第40話 孫堅

           ※

「いいか。逆らう者は切れ!」

孫堅が、部下に命令を出した。このまま何も恩賞を受けずに故郷の呉には帰れまい。また地上戦で活躍出来なければ、呉の人間は水軍は上手いが陸地では役にたたないと言われるだろう。丘に上がった河童だと呼ばれると思った。宮中の向かって来る近衛兵を蹴散らしながら奥に進む。今後の足掛かりとなる活躍しなければならないと焦っていた。


「うわあー!」

突然、柱の影に隠れていた近衛兵が、叫び声を上げながらかかってきた。それを孫堅は、刀を一振りし右腕を切り落とした。

「ぎゃあー!」

近衛兵は、自分の右腕が一瞬にして無くなった事に驚いたのか、痛みで声を上げたのかはわからない。そして返す刀でもう一方の腕を切り落とした。

「うわああ」


近衛兵は数秒で、両腕が無くなり絶句し地面にもんどり打った。近衛兵たちが、力では負けるのか数をかけて襲って来た。

「どけー!邪魔をするな!」

その時、奥に子供を連れた人影が見えた。

「何だ?追うぞ!」

近衛兵が、邪魔をしようと身を投げ出しながら制止する。

「おまえたちの行為は立派だが、ただの犬死にだ。邪魔だてするな!」

近衛兵が、10人ほど並び行手を阻もうとした。たちまち孫堅の槍を持った部下が、両端を防御した。

「ダァー!」と声を上げて槍を近衛兵に突き刺した。串刺しにされた近衛兵が、もがきながら床に倒れた。

「先をお急いでください」

部下たちが、近衛兵の防御の壁をこじ開けるとそう言った。


「追え!」

そう言って孫堅は、近衛兵たちと戦闘をしている中程を割って入っていった。人影を追いながら先を進むと、またもや近衛兵が襲って来た。切り付けながら身をかわすと先を急ぐ。人影が北宮を抜けて行くのが見えたからだ。『宮中を脱出されてしまう!』孫堅は焦りながら、近衛兵と対峙していた。


           ※

趙忠と郭勝は、2人の霊帝の遺児を逃そうと必死になっていた。趙忠の背中で劉弁(少帝)はシクシクと泣いていた。その一方で、陳留王(劉協)は何も言わず、郭勝の手をしっかり握りしめていた。
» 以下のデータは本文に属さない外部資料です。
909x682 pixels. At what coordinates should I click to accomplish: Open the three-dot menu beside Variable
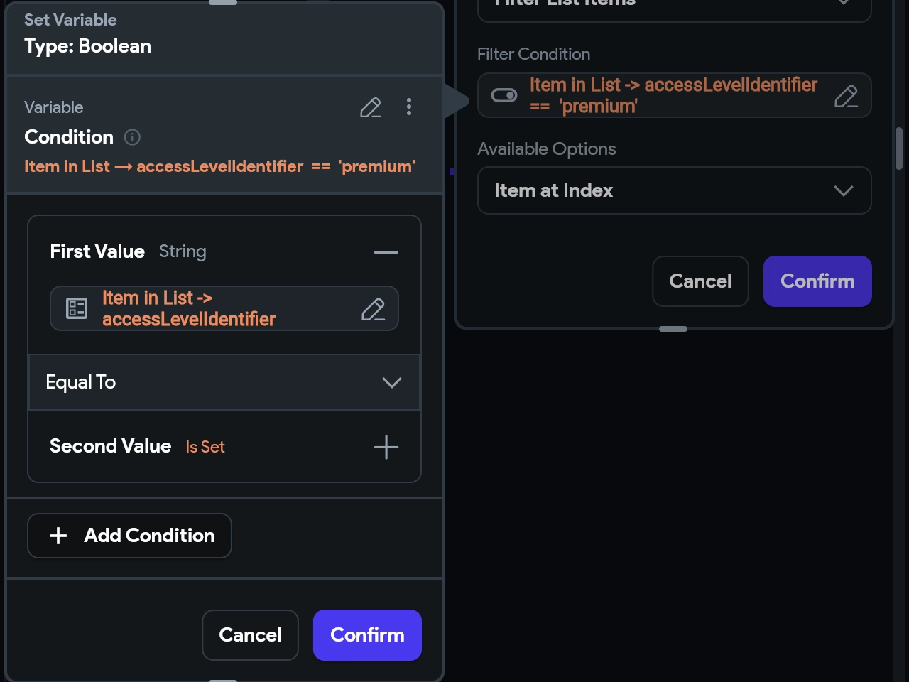coord(409,107)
「泣いている場合ではありません!あなたは、先帝亡き後の漢王朝を継いでいるのですよ。政変に巻き込まれることもあるでしょう。覚悟なさい!」

郭勝がそう怒鳴りつけた。背後から孫堅の兵の声が聞こえて来た。

「死にたくなければ、いい加減自分の足で歩きなさい!」

郭勝が、劉弁(少帝)を趙忠の背中から引きずり下ろすように言った。劉弁(少帝)は仕方なく床に足を下ろした。

「よし、このまま走るぞ」

郭勝は、陳留王(劉協)を脇に抱えて走り出した。